Going solar has always made sense on paper — lower electricity bills, cleaner energy, less dependence on the grid. The catch, for most Malaysians, has always been the upfront cost. That may be changing.
Public Islamic Bank Bhd (PIBB) signed a deal with local solar company Helios Photovoltaic Sdn Bhd in November 2020 to offer financing packages covering up to 100 per cent of solar panel installation costs for private property owners. No big lump sum needed — just a monthly repayment, offset by the savings on your electricity bill.
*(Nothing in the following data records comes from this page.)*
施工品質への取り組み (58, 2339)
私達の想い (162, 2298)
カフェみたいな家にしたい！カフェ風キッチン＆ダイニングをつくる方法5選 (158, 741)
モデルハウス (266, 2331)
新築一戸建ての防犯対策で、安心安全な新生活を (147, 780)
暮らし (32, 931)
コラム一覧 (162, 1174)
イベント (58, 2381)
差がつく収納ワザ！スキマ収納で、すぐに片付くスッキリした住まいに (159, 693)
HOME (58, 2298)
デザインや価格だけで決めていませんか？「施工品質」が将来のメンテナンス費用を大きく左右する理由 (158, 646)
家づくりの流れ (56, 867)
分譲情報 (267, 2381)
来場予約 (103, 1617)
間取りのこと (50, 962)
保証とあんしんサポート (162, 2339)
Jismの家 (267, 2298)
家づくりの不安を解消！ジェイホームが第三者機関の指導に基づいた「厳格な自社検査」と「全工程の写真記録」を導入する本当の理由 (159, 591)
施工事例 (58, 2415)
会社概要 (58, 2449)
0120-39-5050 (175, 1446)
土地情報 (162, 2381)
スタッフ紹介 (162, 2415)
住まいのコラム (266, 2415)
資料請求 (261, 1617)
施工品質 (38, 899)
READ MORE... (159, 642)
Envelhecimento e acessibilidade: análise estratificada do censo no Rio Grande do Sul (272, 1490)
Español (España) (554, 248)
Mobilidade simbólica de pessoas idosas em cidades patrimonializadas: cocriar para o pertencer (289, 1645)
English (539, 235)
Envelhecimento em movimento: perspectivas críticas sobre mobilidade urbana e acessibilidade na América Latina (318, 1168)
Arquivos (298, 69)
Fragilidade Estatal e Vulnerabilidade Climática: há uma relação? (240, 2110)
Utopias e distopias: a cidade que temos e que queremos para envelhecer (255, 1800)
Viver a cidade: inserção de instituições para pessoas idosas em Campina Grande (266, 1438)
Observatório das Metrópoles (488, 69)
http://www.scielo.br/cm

The collaboration is built around the government’s Net Energy Metering (NEM) scheme and the Energy Commission’s self-consumption (Selco) guidelines, which let homeowners generate their own electricity and feed excess power back into the grid. PIBB’s CEO Syamsul Azuan Ahmad Fauzi said the partnership could eventually generate up to one gigawatt of electricity — enough to power hundreds of thousands of homes.
For Helios Photovoltaic chairman Datuk Seri Ibrahim Muhammad, the deal goes beyond kilowatts. His point was direct: the shift to renewable energy keeps getting delayed because ordinary people either can’t afford it, or don’t have a roof suitable for panels. A financing arrangement that removes the money barrier changes that equation.
The deal also ties into Bank Negara’s Value Based Intermediation initiative, which pushes Islamic financial institutions to deliver outcomes that benefit the wider economy and environment — not just the bank’s bottom line. PIBB positioned this collaboration squarely within that framework.
It’s a practical pairing. A bank with financing muscle. A solar company with the technical know-how. For Malaysian homeowners sitting on the fence about solar, the pitch is simple: you don’t have to pay everything upfront anymore.